• Activity:
Return each line of the material as one string in a JSON list, omitting blank lines.

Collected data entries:
——
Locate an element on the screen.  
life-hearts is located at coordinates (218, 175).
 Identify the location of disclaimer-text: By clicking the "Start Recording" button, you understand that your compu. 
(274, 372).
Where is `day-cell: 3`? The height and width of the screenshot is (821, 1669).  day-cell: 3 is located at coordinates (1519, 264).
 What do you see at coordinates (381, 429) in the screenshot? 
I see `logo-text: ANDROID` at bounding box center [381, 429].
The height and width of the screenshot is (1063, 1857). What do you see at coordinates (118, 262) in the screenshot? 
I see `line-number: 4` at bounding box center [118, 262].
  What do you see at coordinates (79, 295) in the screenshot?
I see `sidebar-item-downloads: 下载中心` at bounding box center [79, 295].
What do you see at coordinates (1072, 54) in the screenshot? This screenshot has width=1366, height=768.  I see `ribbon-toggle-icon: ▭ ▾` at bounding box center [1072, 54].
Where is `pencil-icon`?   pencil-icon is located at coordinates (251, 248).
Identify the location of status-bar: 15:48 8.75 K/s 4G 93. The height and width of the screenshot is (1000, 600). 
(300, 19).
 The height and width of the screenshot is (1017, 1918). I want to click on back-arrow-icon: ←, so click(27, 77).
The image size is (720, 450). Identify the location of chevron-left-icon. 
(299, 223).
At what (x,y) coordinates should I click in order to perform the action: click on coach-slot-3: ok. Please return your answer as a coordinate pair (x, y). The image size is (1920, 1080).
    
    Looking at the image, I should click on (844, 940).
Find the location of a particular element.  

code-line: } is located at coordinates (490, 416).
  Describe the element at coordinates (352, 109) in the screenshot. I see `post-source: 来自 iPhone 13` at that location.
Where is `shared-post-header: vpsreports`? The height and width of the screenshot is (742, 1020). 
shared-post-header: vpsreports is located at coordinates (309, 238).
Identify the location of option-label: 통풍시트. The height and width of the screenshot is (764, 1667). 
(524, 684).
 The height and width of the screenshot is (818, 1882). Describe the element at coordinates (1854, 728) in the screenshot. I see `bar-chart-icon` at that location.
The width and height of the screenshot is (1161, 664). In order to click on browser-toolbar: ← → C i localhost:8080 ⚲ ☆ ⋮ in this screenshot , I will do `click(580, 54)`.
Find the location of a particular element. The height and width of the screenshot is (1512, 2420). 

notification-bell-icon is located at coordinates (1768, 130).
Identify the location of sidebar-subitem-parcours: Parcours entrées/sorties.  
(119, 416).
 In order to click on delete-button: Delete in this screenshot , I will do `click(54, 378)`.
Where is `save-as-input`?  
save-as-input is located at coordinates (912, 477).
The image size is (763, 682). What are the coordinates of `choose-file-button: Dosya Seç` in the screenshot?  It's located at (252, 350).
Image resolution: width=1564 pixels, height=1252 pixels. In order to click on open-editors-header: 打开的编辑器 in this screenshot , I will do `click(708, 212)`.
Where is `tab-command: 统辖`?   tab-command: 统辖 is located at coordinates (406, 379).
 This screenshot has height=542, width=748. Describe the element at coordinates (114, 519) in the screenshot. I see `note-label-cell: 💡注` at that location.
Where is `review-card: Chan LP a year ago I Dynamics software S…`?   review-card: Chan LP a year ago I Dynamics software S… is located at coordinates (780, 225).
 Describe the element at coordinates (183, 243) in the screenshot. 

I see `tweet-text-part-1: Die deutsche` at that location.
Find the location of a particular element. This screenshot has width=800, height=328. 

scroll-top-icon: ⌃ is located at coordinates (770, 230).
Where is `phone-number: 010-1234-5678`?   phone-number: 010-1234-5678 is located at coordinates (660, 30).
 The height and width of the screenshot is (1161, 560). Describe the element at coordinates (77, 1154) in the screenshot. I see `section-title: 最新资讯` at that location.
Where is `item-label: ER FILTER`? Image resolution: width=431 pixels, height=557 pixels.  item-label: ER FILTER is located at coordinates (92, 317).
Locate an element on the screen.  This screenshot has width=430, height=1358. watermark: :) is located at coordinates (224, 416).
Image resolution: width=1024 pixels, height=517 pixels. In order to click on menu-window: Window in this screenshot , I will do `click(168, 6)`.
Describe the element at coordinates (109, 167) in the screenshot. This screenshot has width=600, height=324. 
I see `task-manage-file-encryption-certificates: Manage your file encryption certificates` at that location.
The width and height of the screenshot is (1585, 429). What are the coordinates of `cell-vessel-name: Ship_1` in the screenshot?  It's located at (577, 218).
——
• Written response:
[
  "Locate an element on the screen.  ",
  "life-hearts is located at coordinates (218, 175).",
  " Identify the location of disclaimer-text: By clicking the \"Start Recording\" button, you understand that your compu. ",
  "(274, 372).",
  "Where is `day-cell: 3`? The height and width of the screenshot is (821, 1669).  day-cell: 3 is located at coordinates (1519, 264).",
  " What do you see at coordinates (381, 429) in the screenshot? ",
  "I see `logo-text: ANDROID` at bounding box center [381, 429].",
  "The height and width of the screenshot is (1063, 1857). What do you see at coordinates (118, 262) in the screenshot? ",
  "I see `line-number: 4` at bounding box center [118, 262].",
  "  What do you see at coordinates (79, 295) in the screenshot?",
  "I see `sidebar-item-downloads: 下载中心` at bounding box center [79, 295].",
  "What do you see at coordinates (1072, 54) in the screenshot? This screenshot has width=1366, height=768.  I see `ribbon-toggle-icon: ▭ ▾` at bounding box center [1072, 54].",
  "Where is `pencil-icon`?   pencil-icon is located at coordinates (251, 248).",
  "Identify the location of status-bar: 15:48 8.75 K/s 4G 93. The height and width of the screenshot is (1000, 600). ",
  "(300, 19).",
  " The height and width of the screenshot is (1017, 1918). I want to click on back-arrow-icon: ←, so click(27, 77).",
  "The image size is (720, 450). Identify the location of chevron-left-icon. ",
  "(299, 223).",
  "At what (x,y) coordinates should I click in order to perform the action: click on coach-slot-3: ok. Please return your answer as a coordinate pair (x, y). The image size is (1920, 1080).",
  "    Looking at the image, I should click on (844, 940).",
  "Find the location of a particular element.  ",
  "code-line: } is located at coordinates (490, 416).",
  "  Describe the element at coordinates (352, 109) in the screenshot. I see `post-source: 来自 iPhone 13` at that location.",
  "Where is `shared-post-header: vpsreports`? The height and width of the screenshot is (742, 1020). ",
  "shared-post-header: vpsreports is located at coordinates (309, 238).",
  "Identify the location of option-label: 통풍시트. The height and width of the screenshot is (764, 1667). ",
  "(524, 684).",
  " The height and width of the screenshot is (818, 1882). Describe the element at coordinates (1854, 728) in the screenshot. I see `bar-chart-icon` at that location.",
  "The width and height of the screenshot is (1161, 664). In order to click on browser-toolbar: ← → C i localhost:8080 ⚲ ☆ ⋮ in this screenshot , I will do `click(580, 54)`.",
  "Find the location of a particular element. The height and width of the screenshot is (1512, 2420). ",
  "notification-bell-icon is located at coordinates (1768, 130).",
  "Identify the location of sidebar-subitem-parcours: Parcours entrées/sorties.  ",
  "(119, 416).",
  " In order to click on delete-button: Delete in this screenshot , I will do `click(54, 378)`.",
  "Where is `save-as-input`?  ",
  "save-as-input is located at coordinates (912, 477).",
  "The image size is (763, 682). What are the coordinates of `choose-file-button: Dosya Seç` in the screenshot?  It's located at (252, 350).",
  "Image resolution: width=1564 pixels, height=1252 pixels. In order to click on open-editors-header: 打开的编辑器 in this screenshot , I will do `click(708, 212)`.",
  "Where is `tab-command: 统辖`?   tab-command: 统辖 is located at coordinates (406, 379).",
  " This screenshot has height=542, width=748. Describe the element at coordinates (114, 519) in the screenshot. I see `note-label-cell: 💡注` at that location.",
  "Where is `review-card: Chan LP a year ago I Dynamics software S…`?   review-card: Chan LP a year ago I Dynamics software S… is located at coordinates (780, 225).",
  " Describe the element at coordinates (183, 243) in the screenshot. ",
  "I see `tweet-text-part-1: Die deutsche` at that location.",
  "Find the location of a particular element. This screenshot has width=800, height=328. ",
  "scroll-top-icon: ⌃ is located at coordinates (770, 230).",
  "Where is `phone-number: 010-1234-5678`?   phone-number: 010-1234-5678 is located at coordinates (660, 30).",
  " The height and width of the screenshot is (1161, 560). Describe the element at coordinates (77, 1154) in the screenshot. I see `section-title: 最新资讯` at that location.",
  "Where is `item-label: ER FILTER`? Image resolution: width=431 pixels, height=557 pixels.  item-label: ER FILTER is located at coordinates (92, 317).",
  "Locate an element on the screen.  This screenshot has width=430, height=1358. watermark: :) is located at coordinates (224, 416).",
  "Image resolution: width=1024 pixels, height=517 pixels. In order to click on menu-window: Window in this screenshot , I will do `click(168, 6)`.",
  "Describe the element at coordinates (109, 167) in the screenshot. This screenshot has width=600, height=324. ",
  "I see `task-manage-file-encryption-certificates: Manage your file encryption certificates` at that location.",
  "The width and height of the screenshot is (1585, 429). What are the coordinates of `cell-vessel-name: Ship_1` in the screenshot?  It's located at (577, 218)."
]